En las décadas de 1950 y 1960 todos los países de la Organización para la Cooperación y el Desarrollo Económico (OCDE) tuvieron niveles cercanos al pleno empleo. Fue un período de gran crecimiento económico y aumento de la productividad y del poder adquisitivo de la población, lo que arrastró también a una mayor demanda de productos de los países menos desarrollados. El incremento de los salarios aumentaba la demanda agregada, complementados éstos por un salario social y un Estado de Bienestar desarrollado que permitía reducir las desigualdades sociales, así como aumentar la calidad de la fuerza del trabajo, a través de la inversión en el capital humano ─tanto en educación como en sanidad─. Este Estado de Bienestar permitía una cohesividad social y un pacto social que facilitaba la productividad y desarrollo económico (Vicenç Navarro, Neoliberalismo y Estado del bienestar).

¡Lo que Europa montaba a partir de la segunda guerra mundial ya era en nuestro país una realidad desde 1943! Las demandas sociales a favor de una intervención del estado procedían de distintos sectores: de las organizaciones de los trabajadores ─partidos y sindicatos─ (…), de la clase empresarial, que quería contratos con el estado y su protección frente a la competencia extrajera; de los segmentos profesionales y administrativos de las clases medias, interesados en ocupar puestos de trabajo en el sector público (incluyendo escuelas, hospitales y otros servicios); y de los campesinos, ansiosos por recibir subsidios estatales y tarifas proteccionistas.
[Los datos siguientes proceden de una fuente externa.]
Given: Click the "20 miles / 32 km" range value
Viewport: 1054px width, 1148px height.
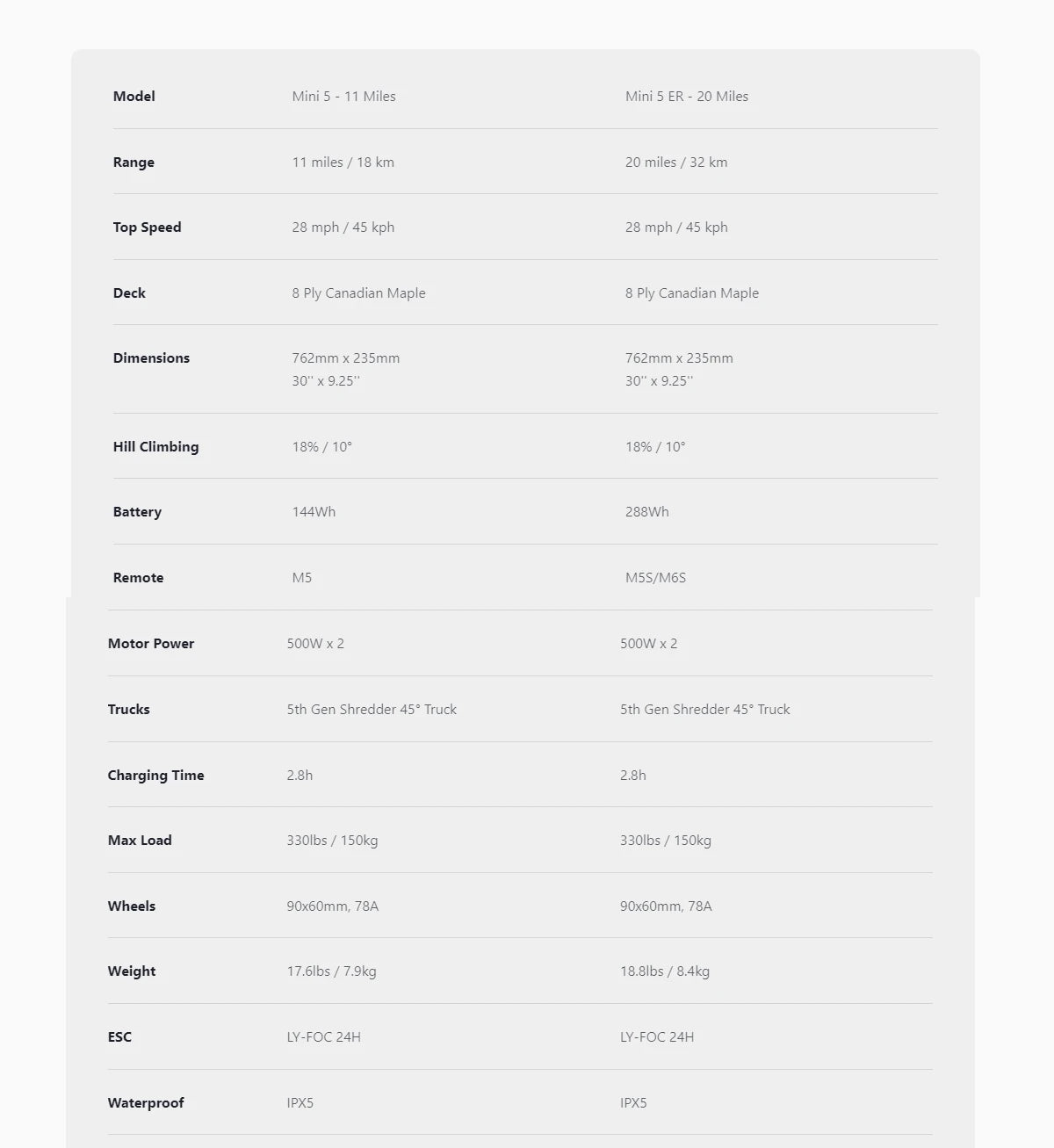Looking at the screenshot, I should click(x=675, y=162).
Los logros justicialistas como la protección social, el IAPI, los barrios obreros, los sindicatos, las escuelas, los hospitales, la industrialización con el diferencial de renta agraria, el ascenso social de los trabajadores y las clases medias, la integración social, pueden pasar perfectamente por logros del «Estado de Bienestar» europeo.

El desarrollo económico de esas dos décadas fue acompañado por una política social que mejoraba el nivel de vida de los trabajadores a la vez que promovía la integración social y disminuía la conflictividad entre empresarios y trabajadores.

Hay una situación similar a la que intentó el peronismo de los años 50 sosteniendo que aquellos trabajadores tenían ahora la oportunidad de comprar sus viviendas y adquirir bienes de consumo duraderos como coches, o electrodomésticos; las políticas sociales se diseñaban para que los trabajadores recibieran la protección del estado en dos áreas clave, la de las transferencias sociales (en forma de subsidio al desempleo, ayudas a la adquisición de viviendas, enseñanza, sanidad y seguro social) y la de la regulación del mercado de trabajo con el propósito de proteger la estabilidad en el puesto de trabajo.

Por todo ello creo que el Estado de Bienestar sí fue una genuina creación justicialista.

Truncada como todos los logros en 1955. Pero esa es otra historia.